SHORT EXERCISE 1 -> Check (a), (b), and (c) against the text about the song "Will." For each, answer yes or no and quote the words of the text that settle it. (a) The song came out on March 25, 2020. (b) Joyner Lucas directed the music video by himself. (c) The song refers to ten of Will Smith's works.

EXCERPTED TEXT ->
- Remix cover

Single by Joyner Lucas

from the album ADHD
- Released: March 25, 2020
- Genre: Hip hop
- Length: 3:21
- Label: Twenty Nine
- Songwriters: Gary Lucas, Jr.; Kevin Lingham;
- Producer: Crank Lucas

Joyner Lucas singles chronology
| "Lotto" (2020) | "Will" (2020) | "DOA" (2020) |

Music video
- "Will" on YouTube

= Will (Joyner Lucas song) =

2020 single by Joyner Lucas

"Will" is a song by American rapper Joyner Lucas, and the ninth single from his debut studio album ADHD (2020). It was released on March 25, 2020 with an accompanying music video. The song is a tribute to actor and rapper Will Smith, one of Lucas's biggest influences. On May 15, 2020, a remix of the song with a guest appearance from Smith was released.

== Composition ==
In the song, Lucas raps about his great admiration for and influence from Will Smith's success throughout his career. Lucas references ten of Smith's most renowned works in his filmography, most notably The Fresh Prince of Bel-Air. Furthermore, he states that he hopes his son will one day become successful as Smith's children Willow and Jaden are, and also raps about the importance of paying homage to icons while they are still alive.

== Music video ==
The music video was directed by Joyner Lucas and Ben Proulx, and shows Lucas dressing as the iconic characters played by Will Smith in the films he mentions in the song, and parodies the movie scenes, shapeshifting from one to another. The ending of the visual features an audio clip of a quote by Will Smith.

GIVEN INFORMATION ->
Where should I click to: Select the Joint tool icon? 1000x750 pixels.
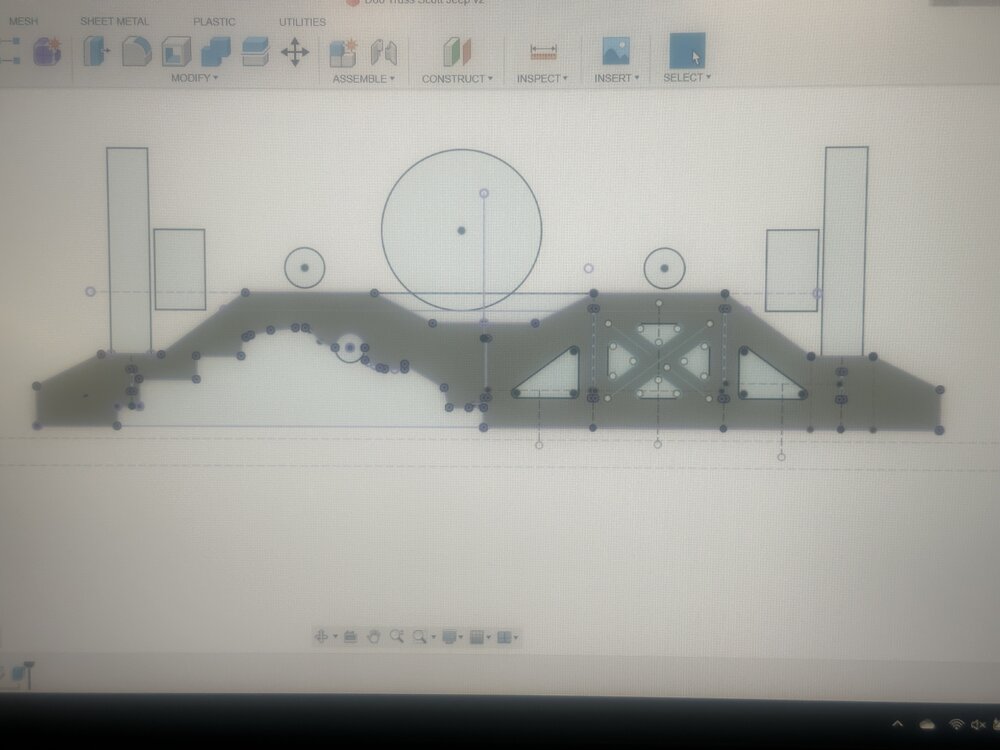[384, 53]

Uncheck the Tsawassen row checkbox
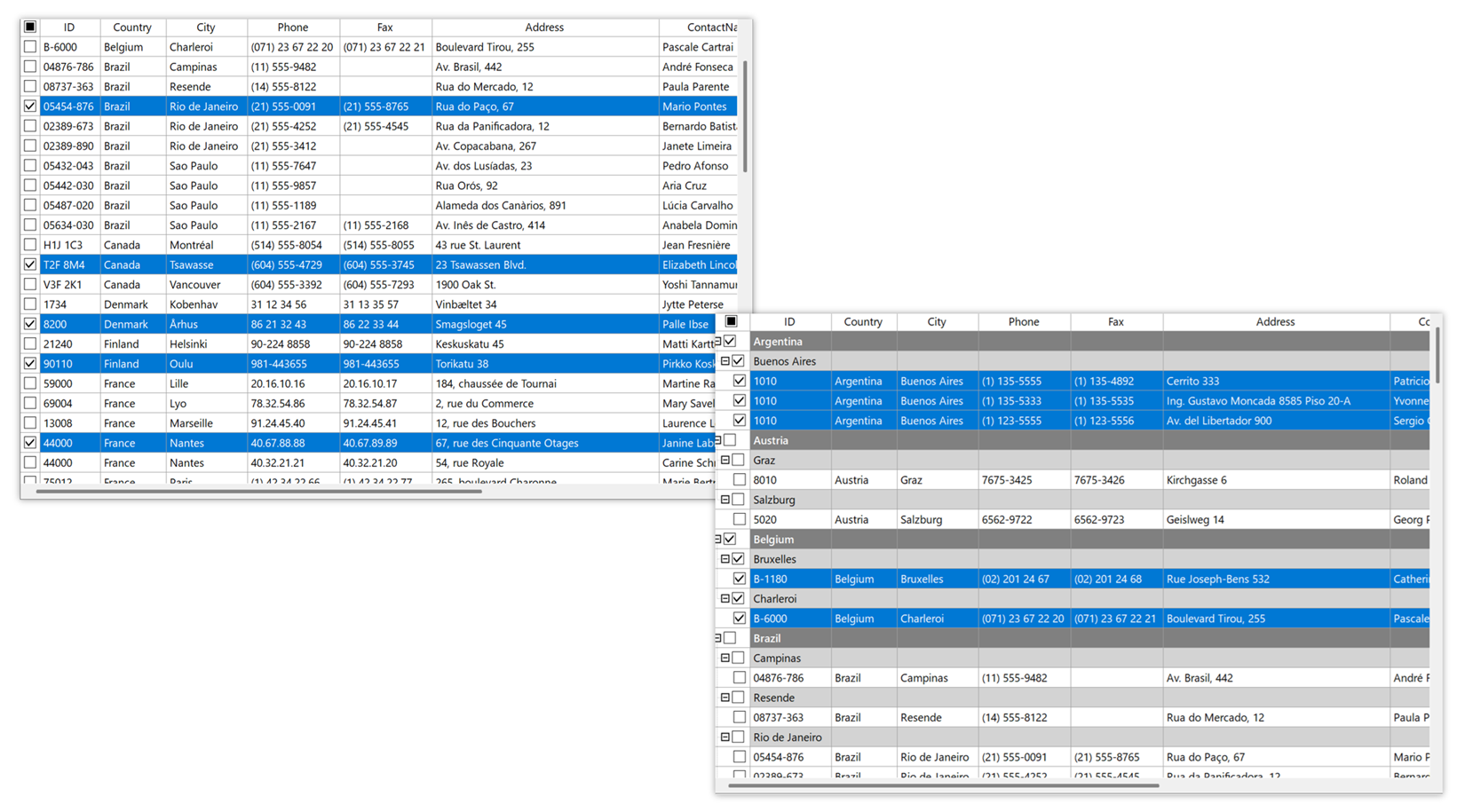29,264
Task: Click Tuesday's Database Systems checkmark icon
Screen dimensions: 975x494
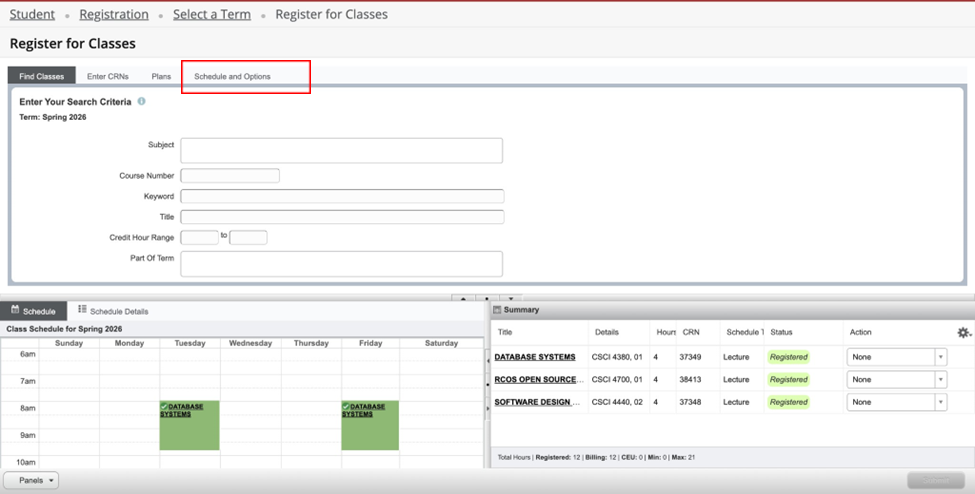Action: click(164, 406)
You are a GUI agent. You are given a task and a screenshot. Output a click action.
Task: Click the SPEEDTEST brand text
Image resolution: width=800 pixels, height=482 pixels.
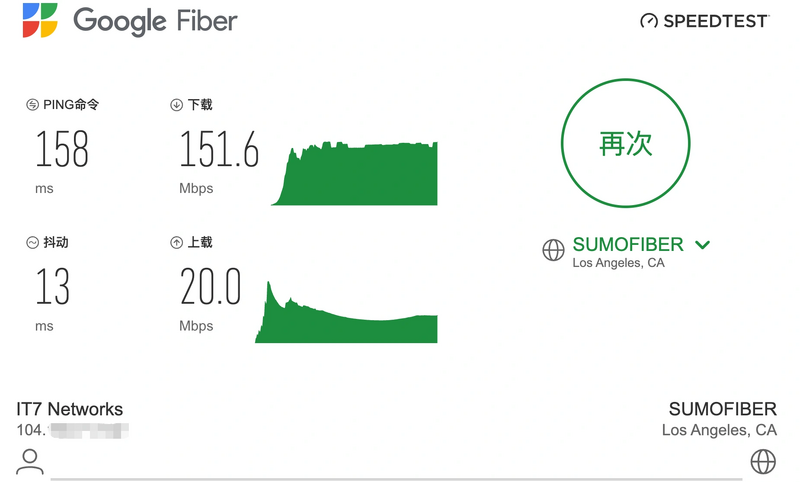tap(716, 21)
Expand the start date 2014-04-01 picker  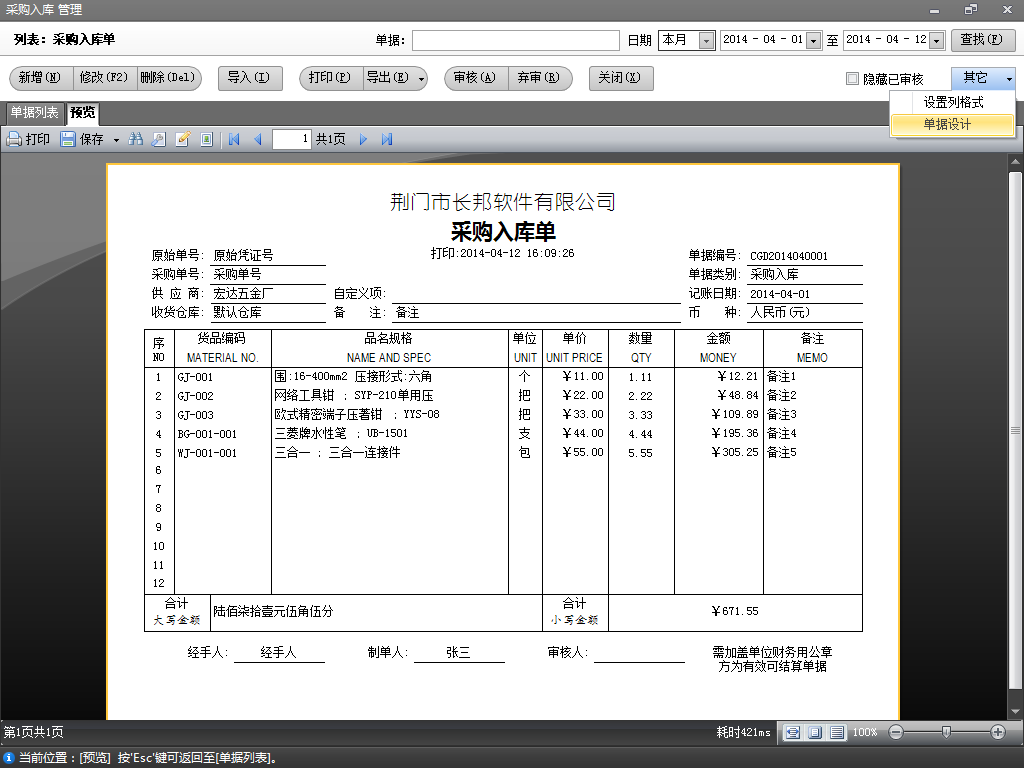(814, 40)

SHORT EXERCISE 2 -> In the entries, substitute "logo text" for "brand text" in the lines from the one with "Uncheck the Tsawassen row checkbox" to the one with "tap(716, 21)", and leave everything else unchanged. Give back only those lines, without the pictures.

TASK RESPONSE 1 ->
(a) Yes: "It was released on March 25, 2020 with an accompanying music video."
(b) No: "The music video was directed by Joyner Lucas and Ben Proulx"
(c) Yes: "Lucas references ten of Smith's most renowned works in his filmography"

TASK RESPONSE 2 ->
Uncheck the Tsawassen row checkbox
29,264
Task: Click Tuesday's Database Systems checkmark icon
Screen dimensions: 975x494
Action: click(164, 406)
You are a GUI agent. You are given a task and a screenshot. Output a click action.
Task: Click the SPEEDTEST logo text
Image resolution: width=800 pixels, height=482 pixels.
tap(716, 21)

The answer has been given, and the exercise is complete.